Reagan then appointed Lewis transportation secretary, a post he held from 1981 to 1983. He was known for keeping the airlines flying during the 1981 air-traffic controllers' strike. As secretary, he also endorsed raising the states' minimum drinking age to 21 and imposing a 48-hour jail sentence on drunken drivers.

Lewis, a self-made millionaire, left the White House to return to the corporate world. He became chief executive officer of Warner Amex Cable Communications, then joined Union Pacific. After 10 years at the top of the nation's largest railroad, he retired as chairman and chief executive officer in 1996.

In 1999, Lewis briefly entered the race for Montgomery County commissioner at the urging of local Republicans, then dropped out. Lewis said at the time that his family felt a "lesser workload would be in everyone's best interest."

Lewis told police at the accident scene in July that he had lost control of the vehicle. "I had three ounces of vodka and I'm drunk," he said, according to the affidavit of probable cause. He then pulled a one-ounce bottle of Smirnoff vodka from his pocket and handed it to police. Police measured his blood-alcohol level at higher than 0.10, the legal limit.

Yesterday, Lewis walked to and from the witness stand with a slight stoop. But once there, he spoke loudly and clearly in answering questions from Judge William T. Nicholas about his guilty plea.

"I commend you for taking responsibility for this, Mr. Lewis," Nicholas said. "It's a serious problem and you seem to be taking it seriously."
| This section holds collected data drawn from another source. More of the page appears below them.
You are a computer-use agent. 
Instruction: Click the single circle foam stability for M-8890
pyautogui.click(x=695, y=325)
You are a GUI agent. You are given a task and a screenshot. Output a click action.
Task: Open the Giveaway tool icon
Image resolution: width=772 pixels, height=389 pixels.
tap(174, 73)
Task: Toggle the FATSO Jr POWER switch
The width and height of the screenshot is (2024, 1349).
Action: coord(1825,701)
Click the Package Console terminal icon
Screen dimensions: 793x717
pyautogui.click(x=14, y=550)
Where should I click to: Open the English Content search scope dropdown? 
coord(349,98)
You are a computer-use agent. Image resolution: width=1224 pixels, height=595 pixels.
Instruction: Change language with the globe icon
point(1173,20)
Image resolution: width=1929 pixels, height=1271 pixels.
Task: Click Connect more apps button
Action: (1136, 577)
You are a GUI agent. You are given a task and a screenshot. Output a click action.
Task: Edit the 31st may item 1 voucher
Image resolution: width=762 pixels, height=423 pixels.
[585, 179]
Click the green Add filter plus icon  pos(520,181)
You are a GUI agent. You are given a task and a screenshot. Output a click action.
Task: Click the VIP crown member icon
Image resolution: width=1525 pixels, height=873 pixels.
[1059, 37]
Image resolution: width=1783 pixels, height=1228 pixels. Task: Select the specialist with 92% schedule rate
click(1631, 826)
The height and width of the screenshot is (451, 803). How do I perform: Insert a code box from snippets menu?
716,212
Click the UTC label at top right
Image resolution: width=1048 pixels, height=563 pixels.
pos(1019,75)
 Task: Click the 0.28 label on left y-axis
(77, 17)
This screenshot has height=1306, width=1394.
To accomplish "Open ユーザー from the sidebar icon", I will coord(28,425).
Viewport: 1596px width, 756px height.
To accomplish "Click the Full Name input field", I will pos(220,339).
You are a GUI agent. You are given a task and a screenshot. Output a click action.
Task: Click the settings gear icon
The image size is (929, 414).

Maza, Lewis' lawyer, said that the rehab center his client is in is a working farm where patients do chores. After completing a 30-day program, Lewis has been counseling new patients and overseeing a dormitory, Maza said, as well as attending counseling sessions.

Montgomery County District Attorney Bruce L. Castor Jr. said that Lewis, a former county GOP chairman, received no special treatment from his office. Indeed, Lewis' fine, Castor said, is considerably higher than the standard $300 second-offense DUI penalty. After his first offense, Lewis completed a county Accelerated Rehabilitation Disposition program.

"It makes me feel badly," Castor said. "It's sad that he has this problem that has made a once very great man fall to this level."

County GOP Chairman Frank Bartle called Lewis a close friend, a "legend" in the county. "On balance, when you look at the accomplishments and the achievements of Drew, and his contributions to our region and our nation, I think this is a very small footnote in the book on Drew Lewis."